→ **Exercise aim**
Copy out every line of text in the data below word for word, leaving out the pictures.

______

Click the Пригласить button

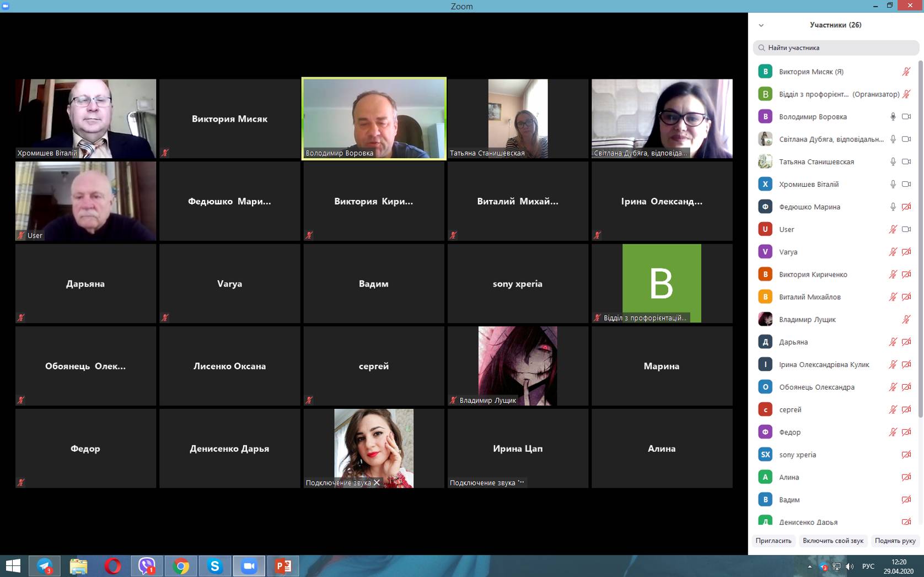(x=773, y=541)
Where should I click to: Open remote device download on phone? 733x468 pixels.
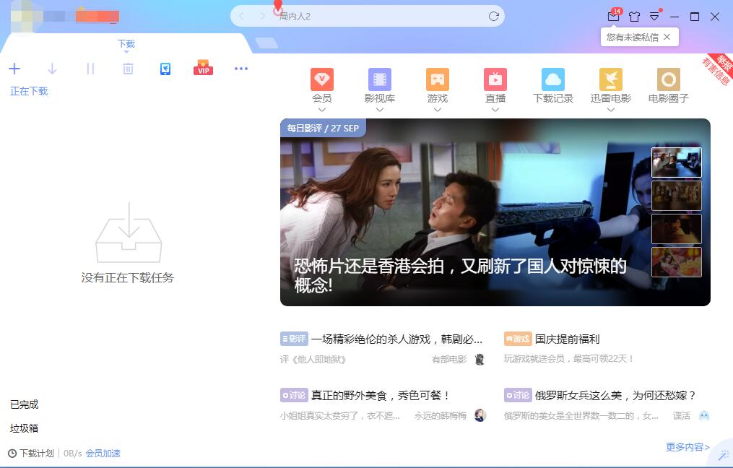tap(165, 69)
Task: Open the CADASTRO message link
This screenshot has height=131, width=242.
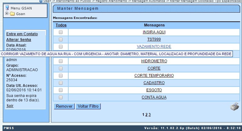Action: 154,83
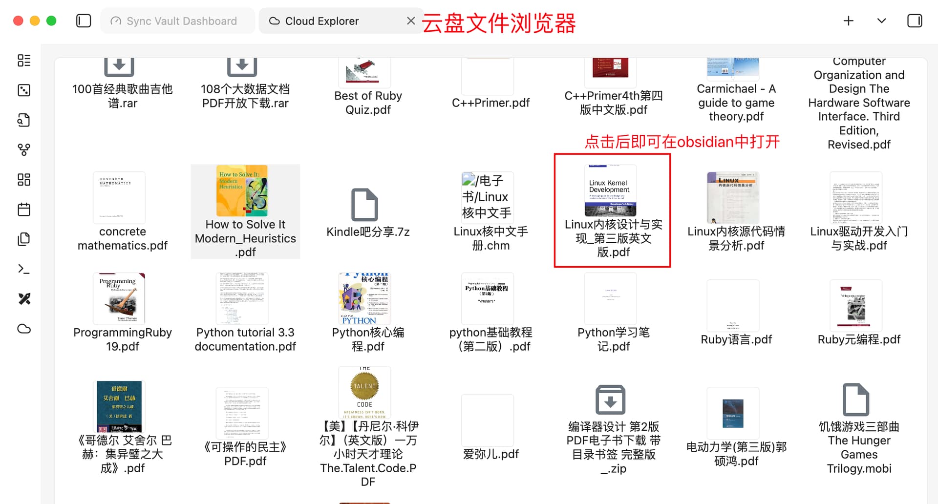Open the calendar icon in the ribbon
The width and height of the screenshot is (938, 504).
(24, 210)
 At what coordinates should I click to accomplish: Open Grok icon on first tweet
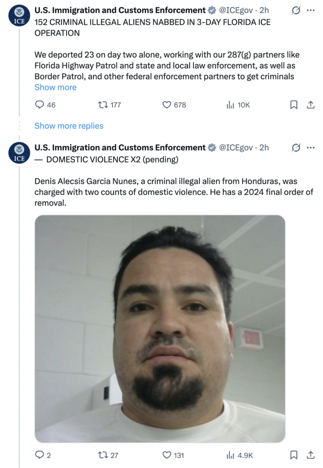coord(295,11)
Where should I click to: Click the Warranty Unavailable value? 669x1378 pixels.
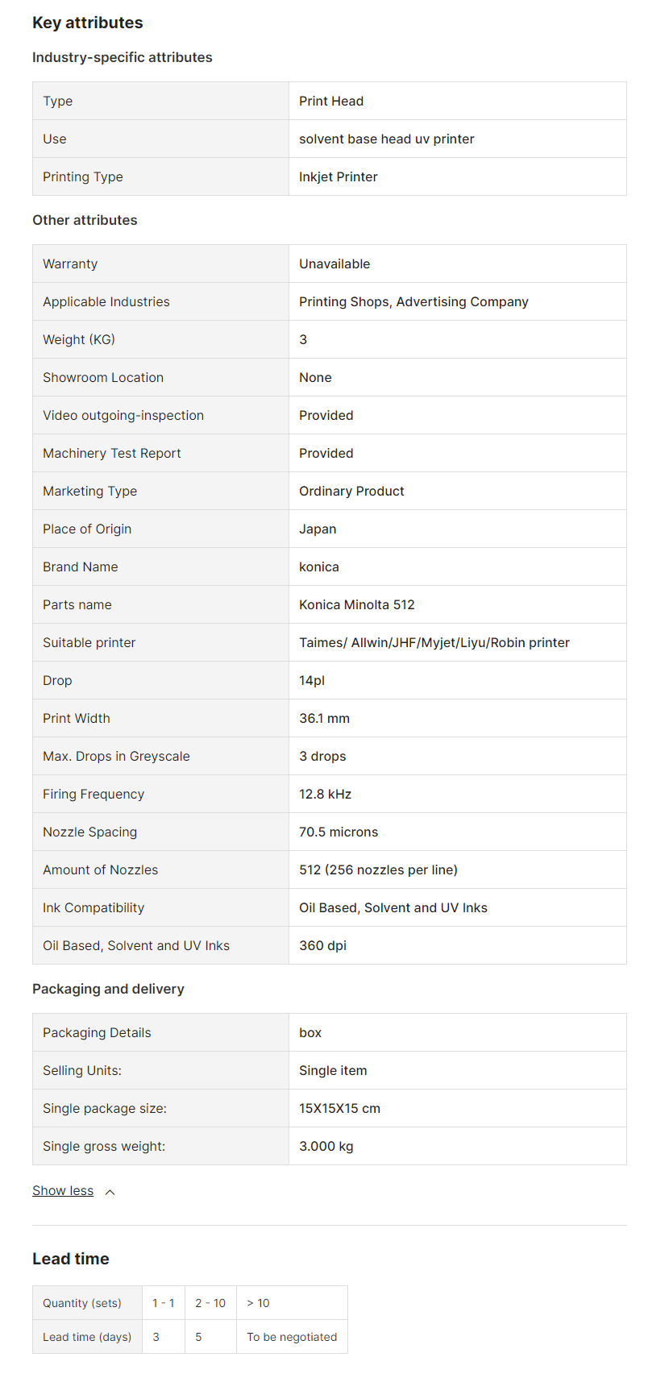click(335, 264)
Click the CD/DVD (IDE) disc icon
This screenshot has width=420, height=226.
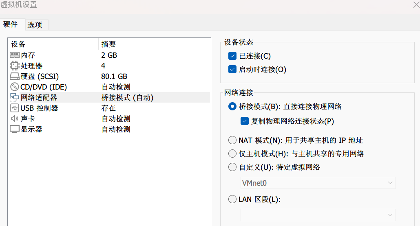14,87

______

→ **Solution to the problem**
Click the Пригласить button

(x=773, y=541)
Where should I click to: Open remote device download on phone? 733x468 pixels.
tap(165, 69)
Task: Open the CADASTRO message link
This screenshot has height=131, width=242.
Action: 154,83
Open the calendar icon in the ribbon
The width and height of the screenshot is (938, 504).
(24, 210)
 At what coordinates should I click to accomplish: Open Grok icon on first tweet
coord(295,11)
Where should I click to: Click the Warranty Unavailable value? 669x1378 pixels.
click(335, 264)
Click the CD/DVD (IDE) disc icon
This screenshot has width=420, height=226.
14,87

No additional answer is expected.